Figure 2. Site-directed mutagenesis of PSKR1 activation segment or KD residues impairs kinase activity in vitro.

(A) Alignment of the activation segments encompassing the AL (Ser⁸⁸⁶–Thr⁸⁹⁴ in PSKR1) of PSKR1, PSKR2, SERK1, BRI1 and BAK1. The phosphorylation sites of PSKR1 that were identified in vitro (magenta), in planta (green) or in the kinase-inactive variant in E. coli (blue) are indicated. (B) Top: autoradiograph of recombinant PSKR1-KD variants (KD*) showing autophosphorylation of KD* and trans-phosphorylation of MBP: wild-type (lane 1), the kinase-inactive His₆–PSKR1(K762E)-KD (lane 2), His₆–PSKR1(T890A) (lane 3), His₆–PSKR1(T890D) (lane 4), His₆–PSKR1(T899A) (lane 5), His₆–PSKR1(S893A/T894A) (lane 6), and His₆–PSKR1(TSTT-A) (lane 7).
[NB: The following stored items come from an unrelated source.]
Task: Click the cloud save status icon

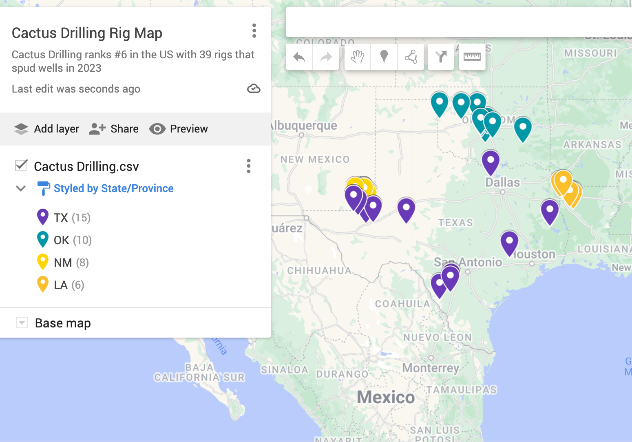Action: tap(253, 88)
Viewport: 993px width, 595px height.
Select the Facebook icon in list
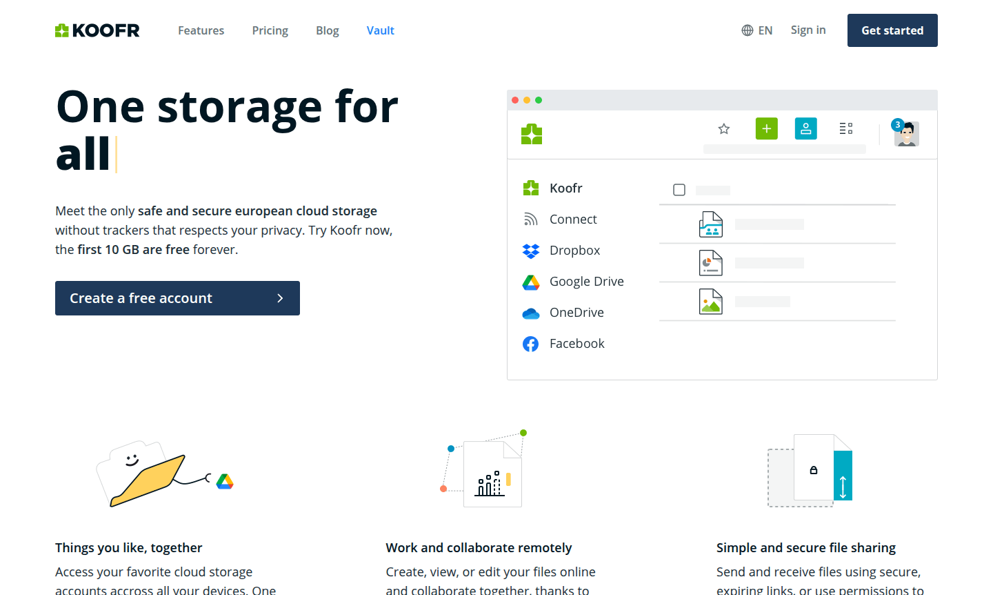(x=530, y=344)
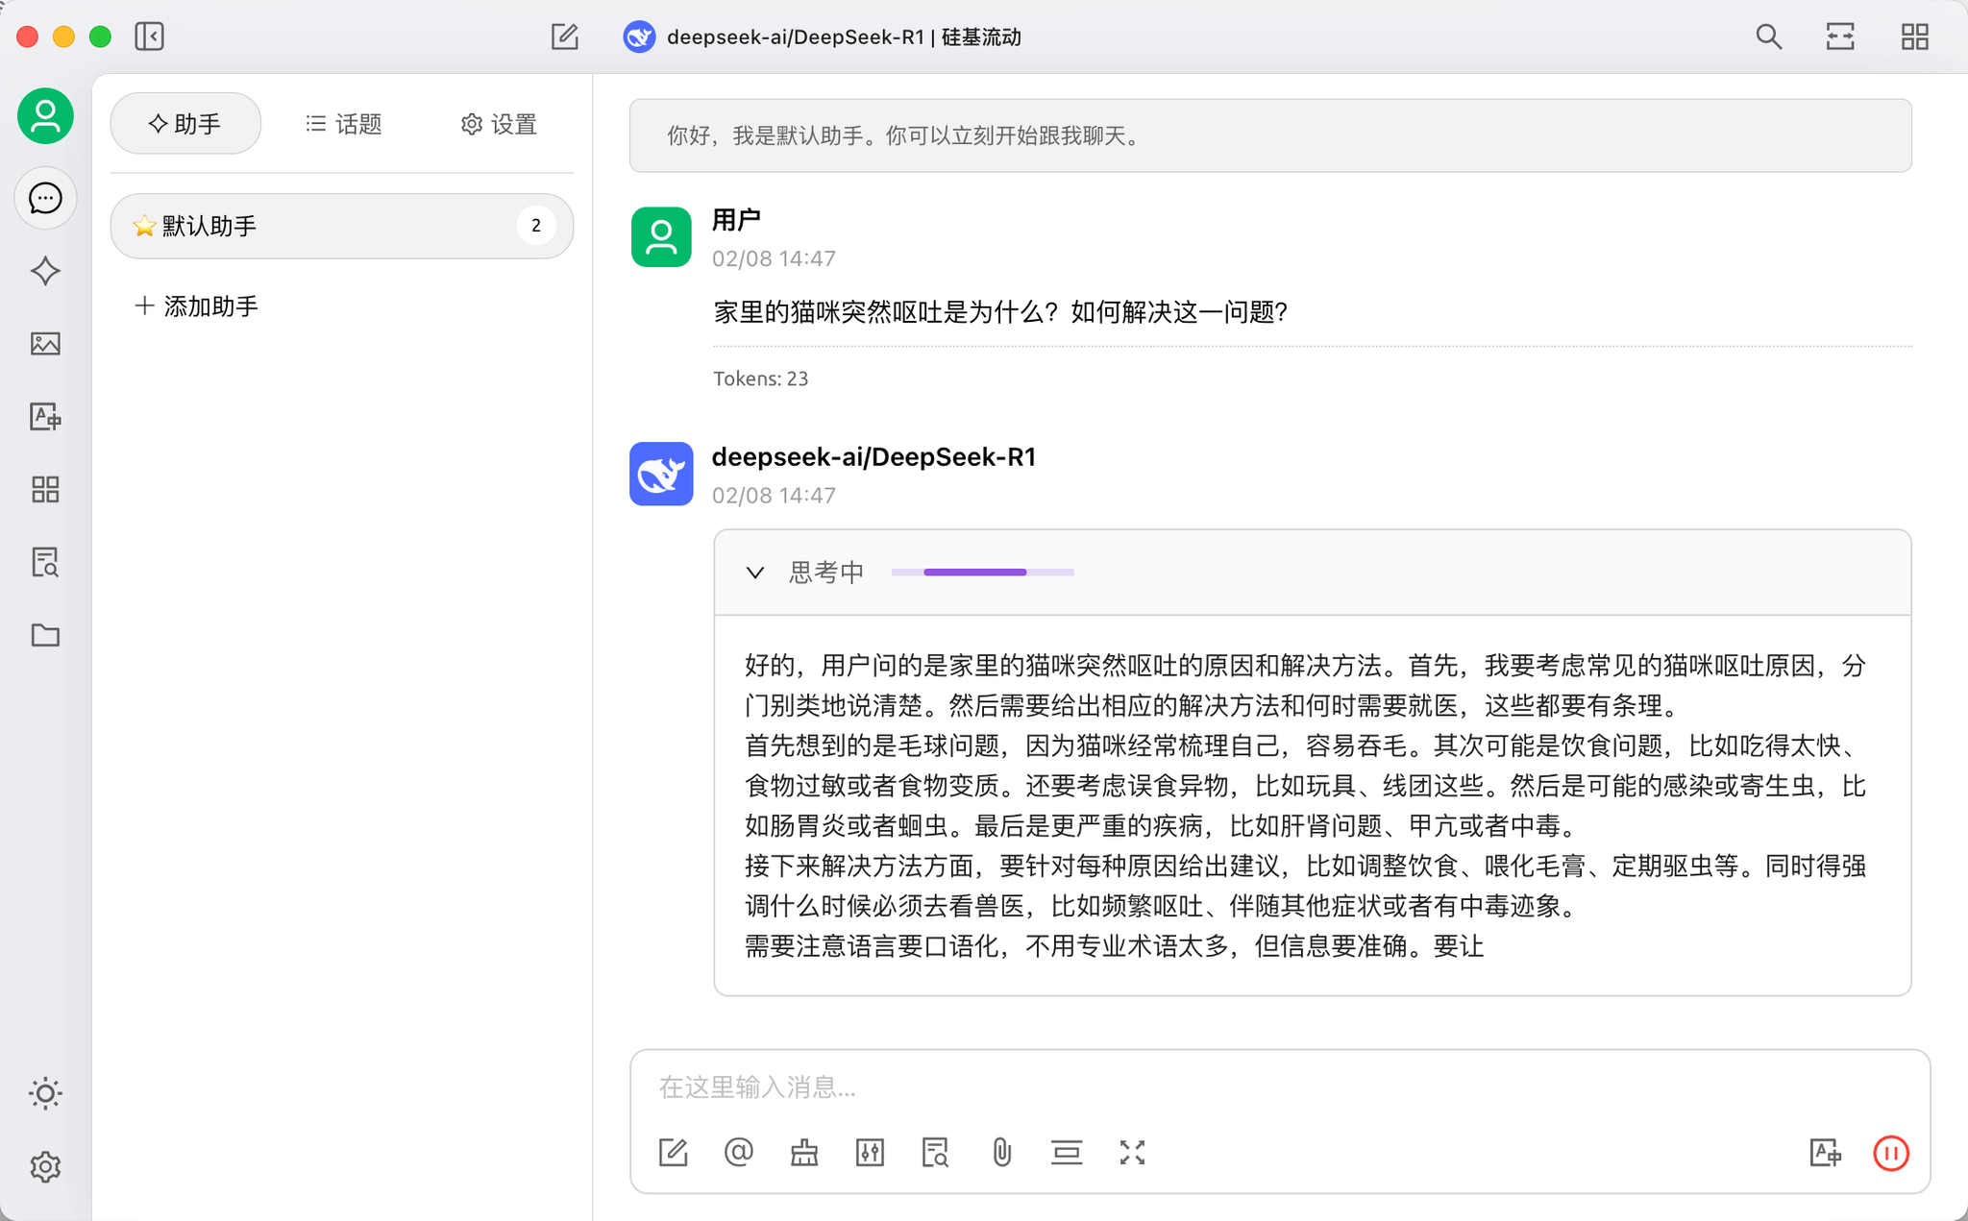Open the files folder icon in sidebar
This screenshot has height=1221, width=1968.
click(x=45, y=635)
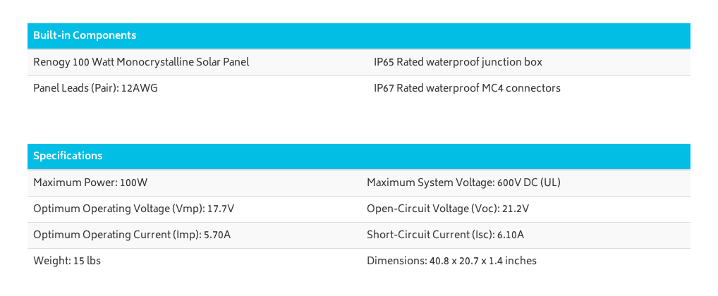Click Maximum System Voltage 600V DC entry
The width and height of the screenshot is (718, 296).
point(463,183)
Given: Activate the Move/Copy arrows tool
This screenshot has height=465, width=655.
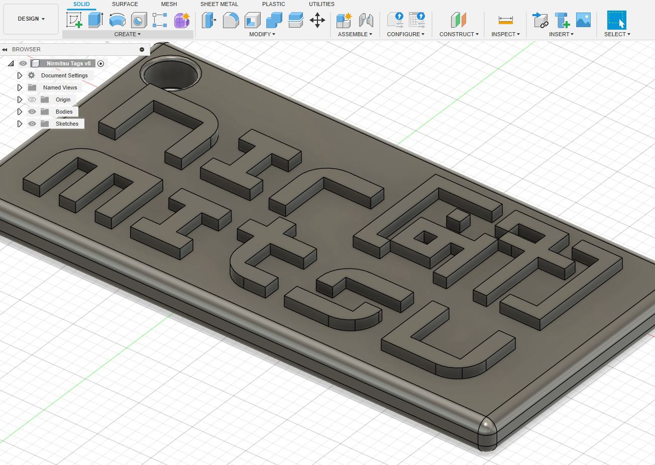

Bottom: Coomassie Blue-stained gel as a control for protein loading. (C) Mean±S.E.M. radioactivity (n=6 from three independent experiments) of trans-phosphorylated [³²P]MBP and autophosphorylated [³²P]KD* is given as c.p.m. Kruskal–Wallis all-pairwise comparisons were performed for autophosporylation (lower-case letters) and for trans-phosphorylation (capital letters) activities. TSTT-A, T890A/S893A/T894A/T899A; wt, wild-type.